The error estimation section 123 estimates an error that is occurring in the feature quantity calculated by the posture estimation section 122 on the basis of the motion data 140 and the feature quantity and calculates error data that indicates the estimated error (step S103).


The information generation section 124 generates additional information which is an evaluation of the error data on the basis of the feature quantity and the error data (step S104).


The information generation section 124 generates the posture information 150 that includes the feature quantity, the error data, and the additional information. The communication section 121 sends the posture information (step 5105) and terminates the process.


<6. Advantageous Effect of the Embodiments>


According to the embodiment described above, the posture estimation section 122 calculates posture data indicating the posture of the user 210 wearing the clothing 111 on the basis of the motion data 140 measured by the posture sensors 112 attached to the clothing 111. The error estimation section 123 calculates error data which is an estimate of an error that is occurring in the posture data on the basis of the motion data 140 and the posture data. Accordingly, it becomes possible to recognize the cause and magnitude of the error that are changed according to the motion of the user 112 due to attachment of the posture sensors 112 to the clothing 111, which makes it possible to properly respond to the error. For example, it becomes possible for an application program that performs a variety of processes on the basis of posture data to perform the processes in consideration of the error, which makes it possible to perform the processes on the basis of the posture data with more accuracy.

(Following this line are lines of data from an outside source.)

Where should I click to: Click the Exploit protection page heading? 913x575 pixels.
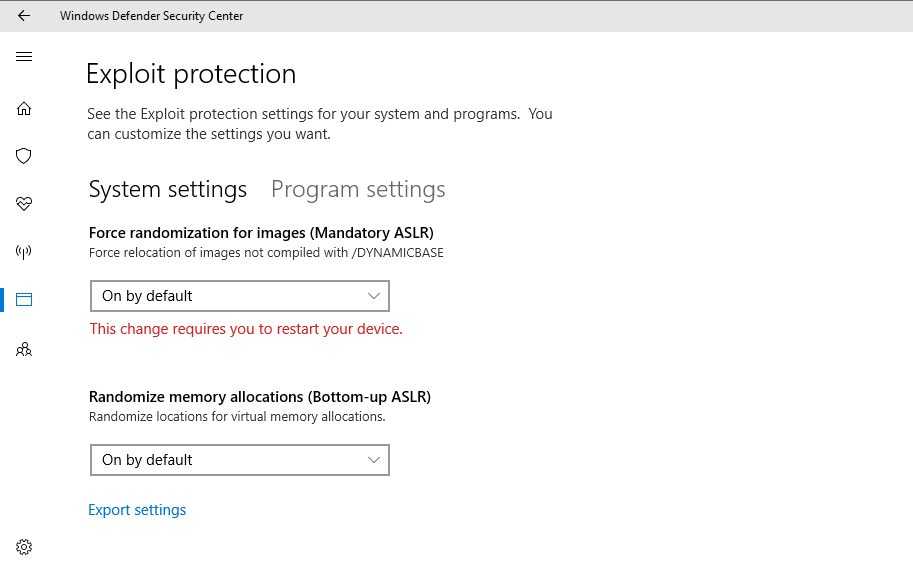point(191,74)
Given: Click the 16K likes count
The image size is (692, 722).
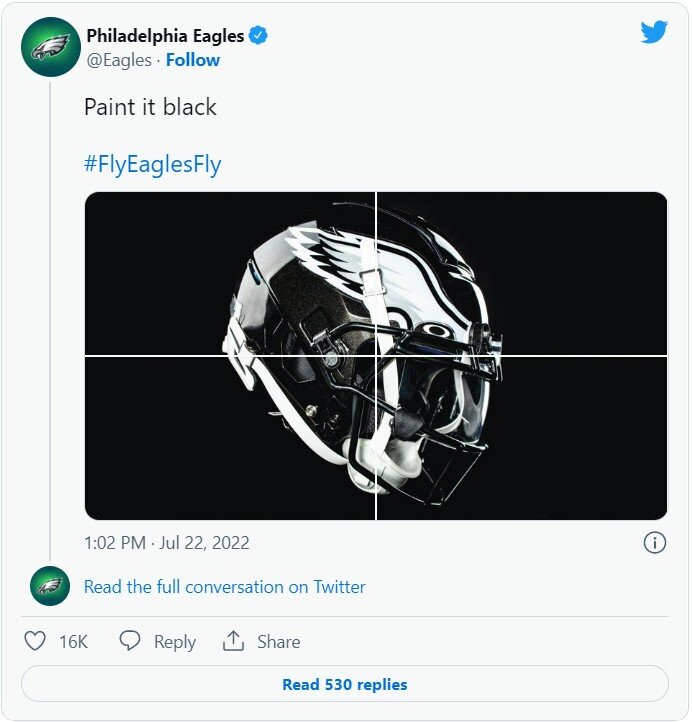Looking at the screenshot, I should point(73,642).
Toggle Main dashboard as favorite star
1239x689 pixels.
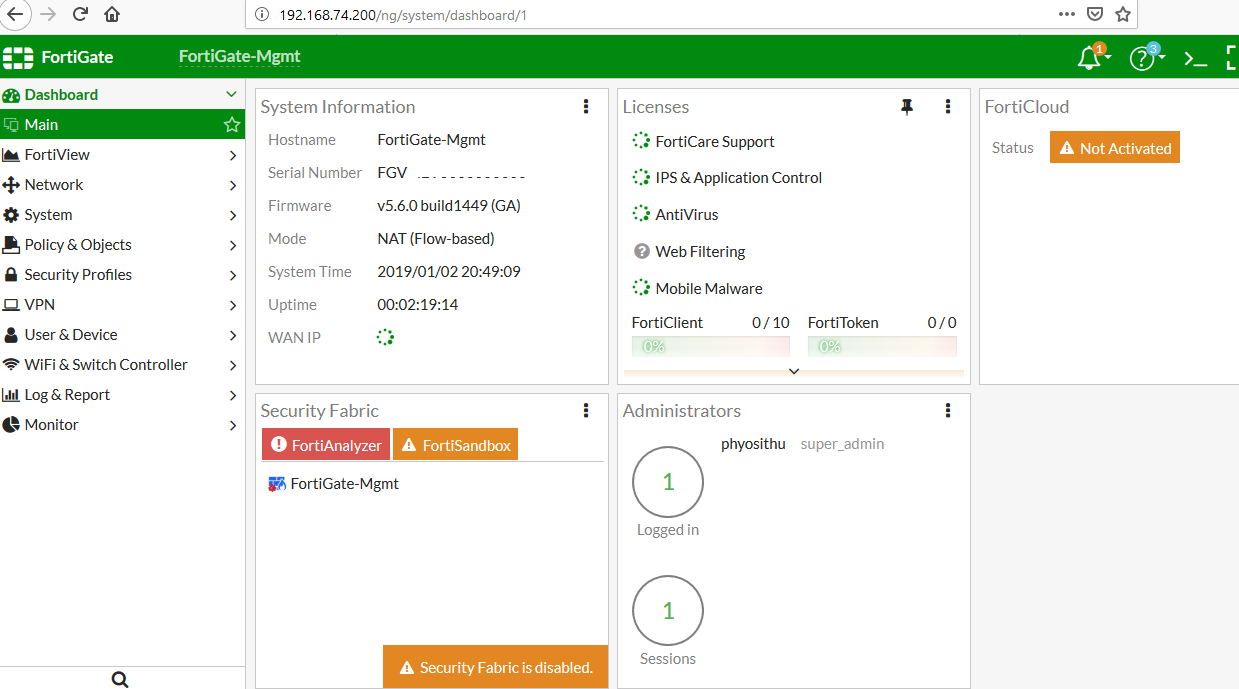pyautogui.click(x=232, y=124)
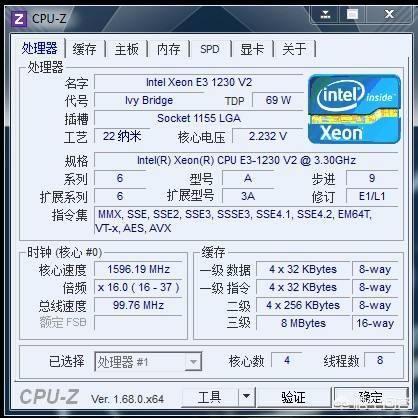418x418 pixels.
Task: Click the Intel Xeon E3 1230 V2 name field
Action: pos(199,82)
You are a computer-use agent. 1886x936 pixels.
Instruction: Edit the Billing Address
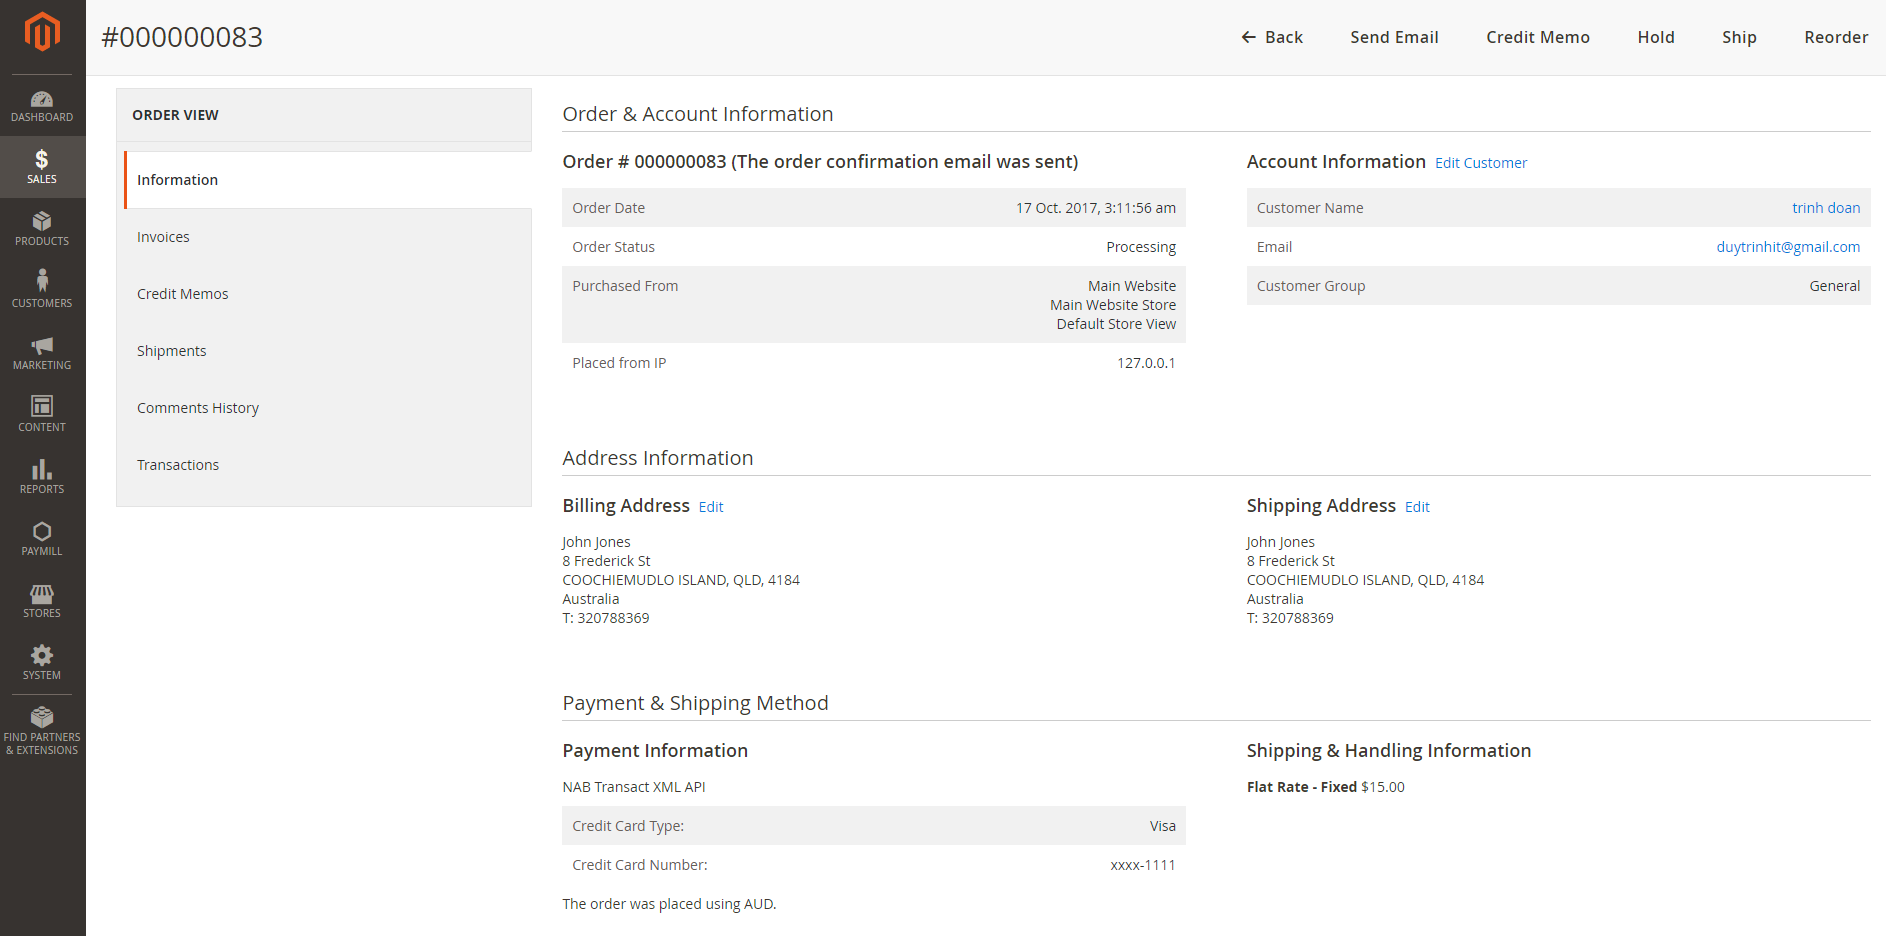click(710, 507)
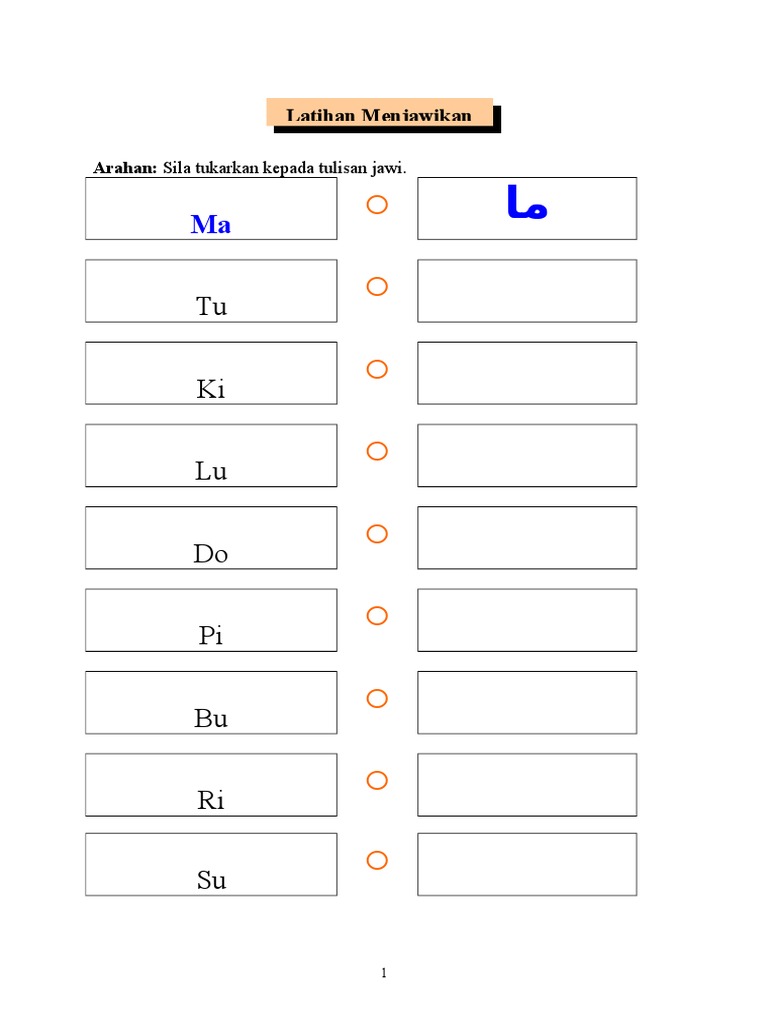The image size is (768, 1024).
Task: Select the circle next to Tu
Action: [x=376, y=287]
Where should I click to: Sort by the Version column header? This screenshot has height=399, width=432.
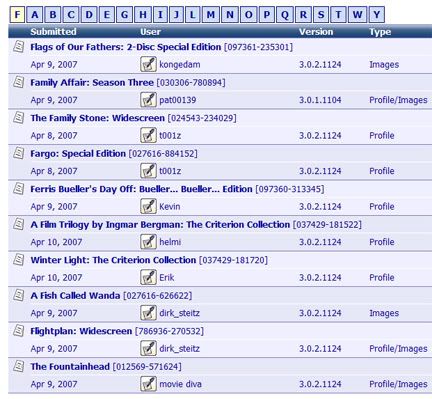(316, 32)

In the present embodiment, posture data and error data are chronological data. Accordingly, it becomes possible to find the change in error over time, which makes it possible to more properly respond to the error.


In the present embodiment, the information generation section 124 generates additional information which is an evaluation of error data. Accordingly, it becomes possible to issue notification about reliability of posture data, which makes it possible to properly respond to an error with ease.


Embodiment 2

In the present embodiment, a description will be given of an example of the posture recognition system 1 that can reduce an error by generating posture data and error data corresponding to each of the plurality of posture sensors 112 attached to different positions. The posture sensors 112 are specifically attached to the clothing 111 in such a manner as to be arranged on a plurality of different body parts of the user 210.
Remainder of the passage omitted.